I do not often write in this webspace–or, indeed, many others–on Tolkien. Though I read The Hobbit and Lord of the Rings early on in my life, and though I have read a fair bit of the supplementary materials and criticism (not least in support of my abortive academic efforts, such as this), I know better than to call myself an expert on the matter. I am happy to contribute from time to time, happy to be of some help, but more than that generally exceeds me.

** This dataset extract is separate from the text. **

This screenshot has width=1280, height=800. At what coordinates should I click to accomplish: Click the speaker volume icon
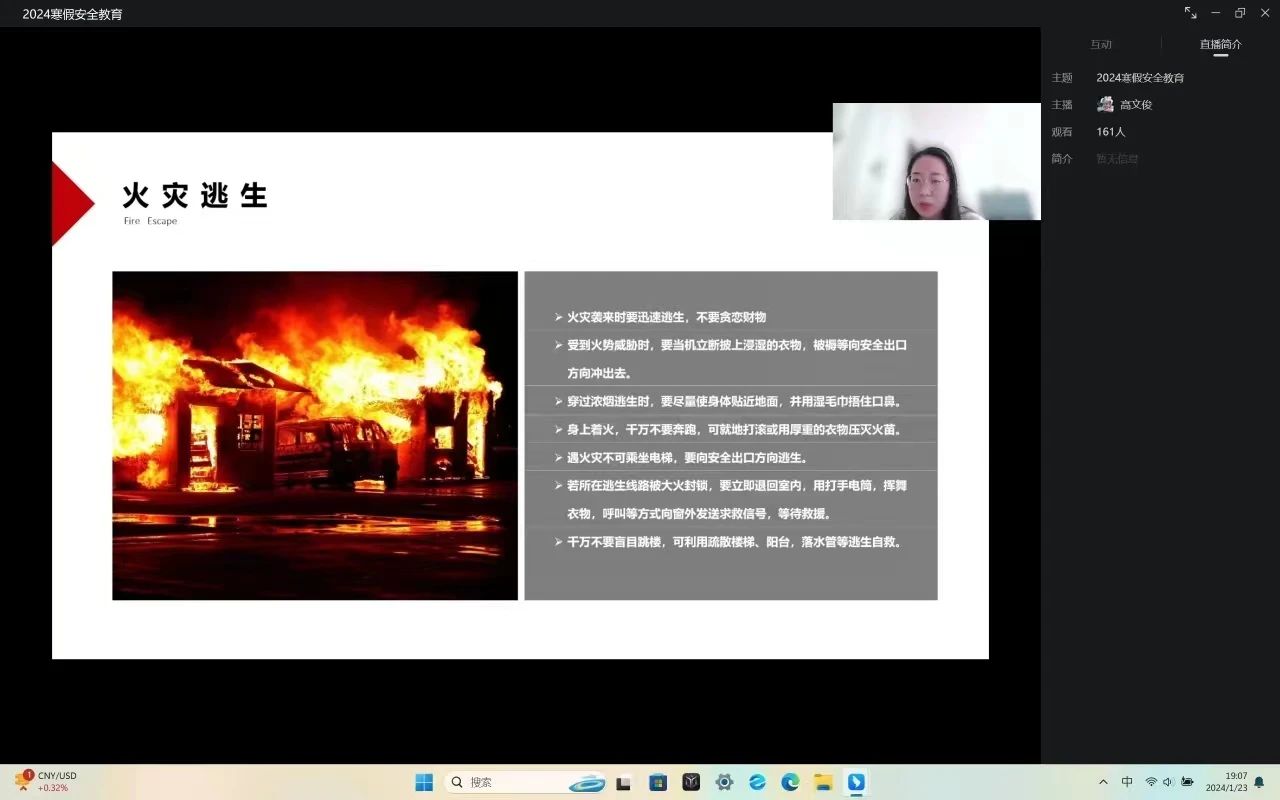pos(1168,782)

From time to time, however, I do feel obliged to comment, and commemorations of events suggest themselves as such times. And it remains true that a lot of what I do has its basis in Tolkien. The Fedwren Project (which I know I need to update) has its origins in an annotated bibliography I did on Tolkien scholarship early in my graduate study; it was through that project that I became convinced I could do annotative work such as I have done for the New Chaucer Society. The Tales after Tolkien Society is particularly overt in its grounding in Middle-earth, I think, and if its focus is generally on appropriations of the medieval, it does not seldom turn to medievalism for its references–and that often means going back to or through Tolkien.

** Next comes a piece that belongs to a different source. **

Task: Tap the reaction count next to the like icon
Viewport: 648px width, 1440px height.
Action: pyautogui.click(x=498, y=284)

None of that means I ignore the problems that are in the texts (and about which I make some comment to Luke Shelton in a piece linked above) or in the person who wrote them. Tolkien is one of many problematic writers–even Hobb, about whom I do most, has issues with which I take issue–and it would be irresponsible of me to ignore the areas in which he–they all–we all–can do better. I know I do not do enough to address them, either, and I do wonder at times if I ought to stop entirely, to divest myself of my copies of the relevant texts and expunge overt and intentionally covert references to them from my writing and speech moving forward. I know it would be an impossible overreaction, given the perniciousness of flaw and wrongness in the world–but there are many ways in which I remain far less than I ought to be.

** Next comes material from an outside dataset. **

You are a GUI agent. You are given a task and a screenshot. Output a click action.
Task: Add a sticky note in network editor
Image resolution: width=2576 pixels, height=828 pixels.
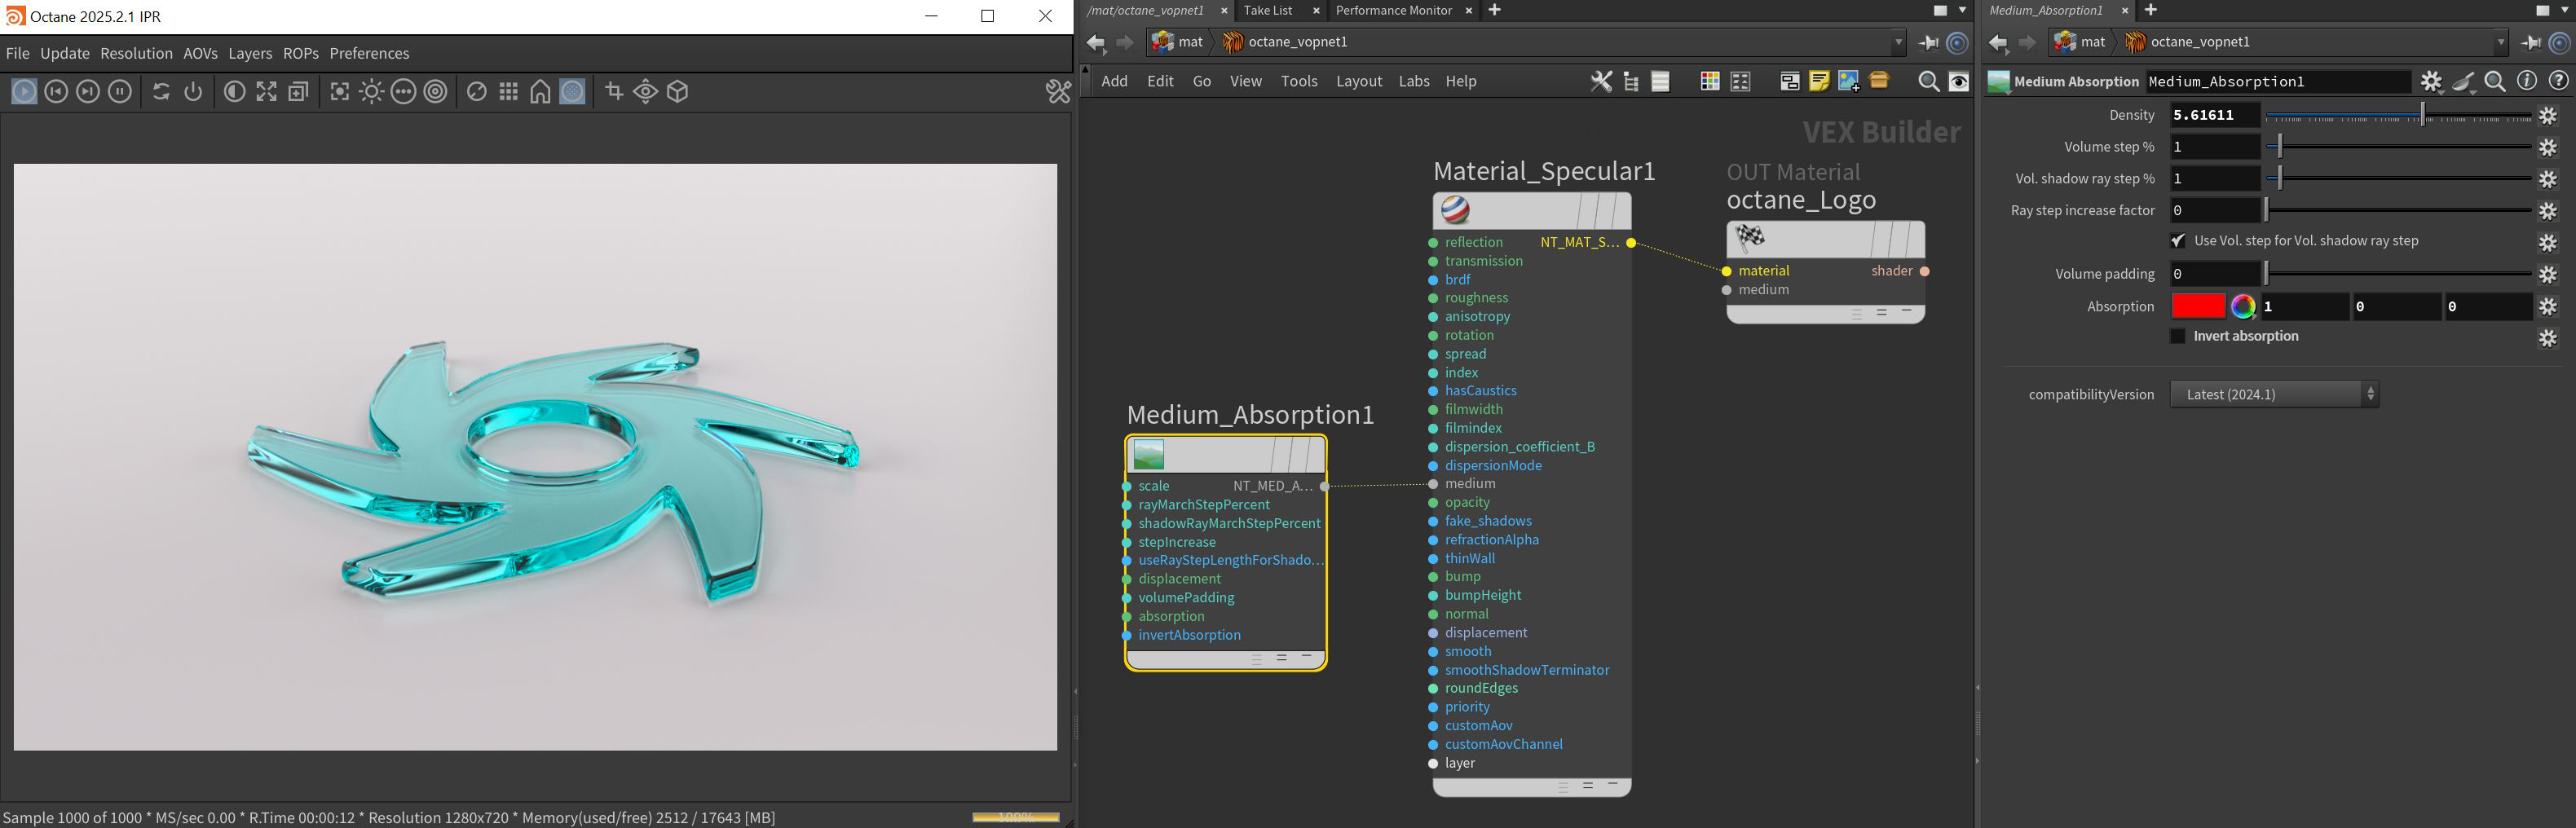pos(1819,82)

For all those problems, though, there is much to commend. At one level, Tolkien has gotten a lot of people to read a lot of words from a lot of pages, and getting people to read is good, in the aggregate. His works have also shown people or reaffirmed to them that it is okay to do “weird” things, to step outside of expectation, at least a bit–and that, too, is good in the aggregate. And they seem to have become canon or to have moved toward that status, insofar as such a thing can be anymore, and in forming the basis of a system of commonly understood reference, they serve to bring together people who might otherwise not have interacted–not always pleasantly, to be certain, but often well and usefully and joyfully, and that is far from without merit.